Problem description
Multiply every coordinate in the answers by 0.5, rounding to whole numbers with halves going up, and write out again the lines starting at the one containing "Task: Click the Заголовок title input field" and ending at the one containing "Action: pyautogui.click(x=382, y=114)", requests included. Give only those lines.

--- BEGIN Provided information ---

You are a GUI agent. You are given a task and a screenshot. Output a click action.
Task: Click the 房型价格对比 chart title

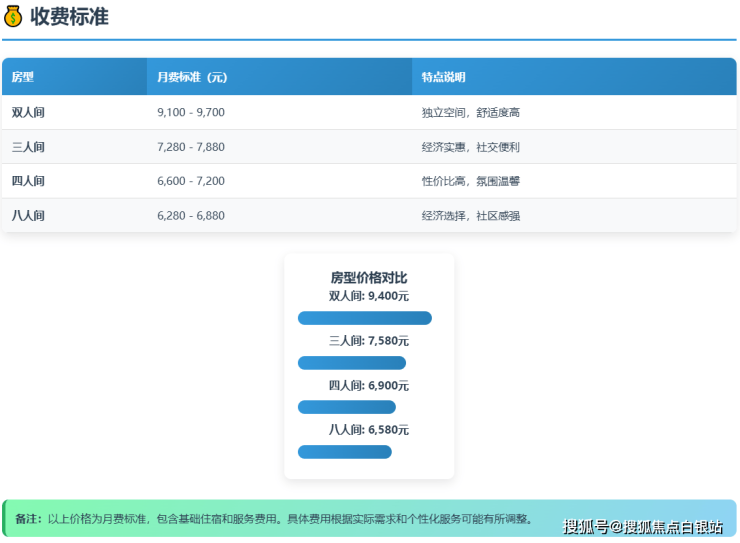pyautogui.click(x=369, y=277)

--- END Provided information ---
--- BEGIN Provided information ---

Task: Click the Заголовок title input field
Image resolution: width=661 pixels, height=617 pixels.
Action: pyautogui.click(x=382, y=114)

--- END Provided information ---

Output for this task
Task: Click the Заголовок title input field
Image resolution: width=661 pixels, height=617 pixels.
Action: pyautogui.click(x=191, y=57)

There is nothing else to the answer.